#### [Exercise brief]
Transcribe all records verbatim.

◆ ◆ ◆ ◆

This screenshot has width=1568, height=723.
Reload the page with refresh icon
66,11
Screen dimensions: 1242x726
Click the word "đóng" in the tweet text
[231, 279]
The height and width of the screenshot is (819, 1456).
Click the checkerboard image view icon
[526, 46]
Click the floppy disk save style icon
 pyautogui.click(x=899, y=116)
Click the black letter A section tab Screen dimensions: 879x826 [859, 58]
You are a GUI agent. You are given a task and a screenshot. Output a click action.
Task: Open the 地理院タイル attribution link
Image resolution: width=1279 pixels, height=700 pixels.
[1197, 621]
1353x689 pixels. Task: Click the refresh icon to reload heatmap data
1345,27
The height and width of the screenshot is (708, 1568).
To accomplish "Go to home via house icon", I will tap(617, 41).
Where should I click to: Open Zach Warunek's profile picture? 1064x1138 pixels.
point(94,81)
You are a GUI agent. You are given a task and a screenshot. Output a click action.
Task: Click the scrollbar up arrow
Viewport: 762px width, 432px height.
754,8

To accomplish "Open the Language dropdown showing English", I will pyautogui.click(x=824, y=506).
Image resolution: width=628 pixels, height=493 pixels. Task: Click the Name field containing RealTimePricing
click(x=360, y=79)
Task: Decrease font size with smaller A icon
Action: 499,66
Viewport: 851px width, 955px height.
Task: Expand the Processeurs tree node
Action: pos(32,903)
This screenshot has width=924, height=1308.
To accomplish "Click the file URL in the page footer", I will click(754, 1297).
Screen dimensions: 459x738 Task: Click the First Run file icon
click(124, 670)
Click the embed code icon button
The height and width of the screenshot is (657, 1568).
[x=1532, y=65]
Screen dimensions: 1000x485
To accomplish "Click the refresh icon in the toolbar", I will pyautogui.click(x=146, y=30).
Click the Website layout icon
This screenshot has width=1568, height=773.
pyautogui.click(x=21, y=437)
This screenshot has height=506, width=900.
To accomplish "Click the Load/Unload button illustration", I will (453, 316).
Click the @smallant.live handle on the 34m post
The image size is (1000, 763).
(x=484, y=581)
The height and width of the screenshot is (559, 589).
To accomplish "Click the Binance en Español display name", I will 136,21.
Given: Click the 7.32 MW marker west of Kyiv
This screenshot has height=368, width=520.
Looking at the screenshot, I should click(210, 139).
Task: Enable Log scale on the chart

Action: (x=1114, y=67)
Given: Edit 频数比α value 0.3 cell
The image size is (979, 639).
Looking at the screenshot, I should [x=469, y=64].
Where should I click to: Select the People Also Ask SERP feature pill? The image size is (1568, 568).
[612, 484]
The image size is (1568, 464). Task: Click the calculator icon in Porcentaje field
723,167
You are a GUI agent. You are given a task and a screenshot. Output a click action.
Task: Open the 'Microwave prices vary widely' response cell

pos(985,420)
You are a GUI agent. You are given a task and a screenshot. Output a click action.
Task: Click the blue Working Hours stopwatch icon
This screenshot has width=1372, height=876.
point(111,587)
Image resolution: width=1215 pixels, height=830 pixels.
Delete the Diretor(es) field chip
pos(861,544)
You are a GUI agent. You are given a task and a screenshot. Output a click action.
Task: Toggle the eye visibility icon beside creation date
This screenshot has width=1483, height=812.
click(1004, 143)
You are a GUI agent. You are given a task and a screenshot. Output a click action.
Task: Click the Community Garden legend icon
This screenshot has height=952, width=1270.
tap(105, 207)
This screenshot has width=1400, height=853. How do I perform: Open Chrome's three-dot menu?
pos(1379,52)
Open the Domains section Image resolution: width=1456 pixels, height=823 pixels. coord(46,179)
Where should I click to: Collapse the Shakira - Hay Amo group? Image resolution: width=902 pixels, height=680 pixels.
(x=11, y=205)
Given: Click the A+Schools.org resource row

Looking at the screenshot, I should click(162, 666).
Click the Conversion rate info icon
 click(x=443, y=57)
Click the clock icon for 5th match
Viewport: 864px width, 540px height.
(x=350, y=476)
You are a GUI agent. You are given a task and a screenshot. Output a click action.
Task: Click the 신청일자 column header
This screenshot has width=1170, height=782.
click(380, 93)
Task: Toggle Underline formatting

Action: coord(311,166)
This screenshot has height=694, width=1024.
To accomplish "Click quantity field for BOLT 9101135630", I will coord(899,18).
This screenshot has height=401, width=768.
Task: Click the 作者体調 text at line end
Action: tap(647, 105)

◆ ◆ ◆ ◆

#### [Solution]
This screenshot has width=1568, height=723.
Reload the page with refresh icon
66,11
Screen dimensions: 1242x726
Click the word "đóng" in the tweet text
[231, 279]
The height and width of the screenshot is (819, 1456).
Click the checkerboard image view icon
[526, 46]
Click the floppy disk save style icon
 pyautogui.click(x=899, y=116)
Click the black letter A section tab Screen dimensions: 879x826 [859, 58]
You are a GUI agent. You are given a task and a screenshot. Output a click action.
Task: Open the 地理院タイル attribution link
Image resolution: width=1279 pixels, height=700 pixels.
[1197, 621]
1353x689 pixels. Task: Click the refresh icon to reload heatmap data
1345,27
The height and width of the screenshot is (708, 1568).
To accomplish "Go to home via house icon", I will tap(617, 41).
Where should I click to: Open Zach Warunek's profile picture? 1064x1138 pixels.
point(94,81)
You are a GUI agent. You are given a task and a screenshot. Output a click action.
Task: Click the scrollbar up arrow
Viewport: 762px width, 432px height.
754,8

To accomplish "Open the Language dropdown showing English", I will pyautogui.click(x=824, y=506).
Image resolution: width=628 pixels, height=493 pixels. Task: Click the Name field containing RealTimePricing
click(x=360, y=79)
Task: Decrease font size with smaller A icon
Action: 499,66
Viewport: 851px width, 955px height.
Task: Expand the Processeurs tree node
Action: pos(32,903)
This screenshot has width=924, height=1308.
To accomplish "Click the file URL in the page footer", I will click(754, 1297).
Screen dimensions: 459x738 Task: Click the First Run file icon
click(124, 670)
Click the embed code icon button
The height and width of the screenshot is (657, 1568).
[x=1532, y=65]
Screen dimensions: 1000x485
To accomplish "Click the refresh icon in the toolbar", I will pyautogui.click(x=146, y=30).
Click the Website layout icon
This screenshot has width=1568, height=773.
pyautogui.click(x=21, y=437)
This screenshot has height=506, width=900.
To accomplish "Click the Load/Unload button illustration", I will (453, 316).
Click the @smallant.live handle on the 34m post
The image size is (1000, 763).
(x=484, y=581)
The height and width of the screenshot is (559, 589).
To accomplish "Click the Binance en Español display name", I will 136,21.
Given: Click the 7.32 MW marker west of Kyiv
This screenshot has height=368, width=520.
Looking at the screenshot, I should click(210, 139).
Task: Enable Log scale on the chart

Action: (x=1114, y=67)
Given: Edit 频数比α value 0.3 cell
The image size is (979, 639).
Looking at the screenshot, I should [x=469, y=64].
Where should I click to: Select the People Also Ask SERP feature pill? The image size is (1568, 568).
[612, 484]
The image size is (1568, 464). Task: Click the calculator icon in Porcentaje field
723,167
You are a GUI agent. You are given a task and a screenshot. Output a click action.
Task: Open the 'Microwave prices vary widely' response cell

pos(985,420)
You are a GUI agent. You are given a task and a screenshot. Output a click action.
Task: Click the blue Working Hours stopwatch icon
This screenshot has width=1372, height=876.
point(111,587)
Image resolution: width=1215 pixels, height=830 pixels.
Delete the Diretor(es) field chip
pos(861,544)
You are a GUI agent. You are given a task and a screenshot. Output a click action.
Task: Toggle the eye visibility icon beside creation date
This screenshot has width=1483, height=812.
click(1004, 143)
You are a GUI agent. You are given a task and a screenshot. Output a click action.
Task: Click the Community Garden legend icon
This screenshot has height=952, width=1270.
tap(105, 207)
This screenshot has width=1400, height=853. How do I perform: Open Chrome's three-dot menu?
pos(1379,52)
Open the Domains section Image resolution: width=1456 pixels, height=823 pixels. coord(46,179)
Where should I click to: Collapse the Shakira - Hay Amo group? Image resolution: width=902 pixels, height=680 pixels.
(x=11, y=205)
Given: Click the A+Schools.org resource row

Looking at the screenshot, I should click(162, 666).
Click the Conversion rate info icon
 click(x=443, y=57)
Click the clock icon for 5th match
Viewport: 864px width, 540px height.
(x=350, y=476)
You are a GUI agent. You are given a task and a screenshot. Output a click action.
Task: Click the 신청일자 column header
This screenshot has width=1170, height=782.
click(380, 93)
Task: Toggle Underline formatting

Action: coord(311,166)
This screenshot has height=694, width=1024.
To accomplish "Click quantity field for BOLT 9101135630", I will coord(899,18).
This screenshot has height=401, width=768.
Task: Click the 作者体調 text at line end
Action: tap(647, 105)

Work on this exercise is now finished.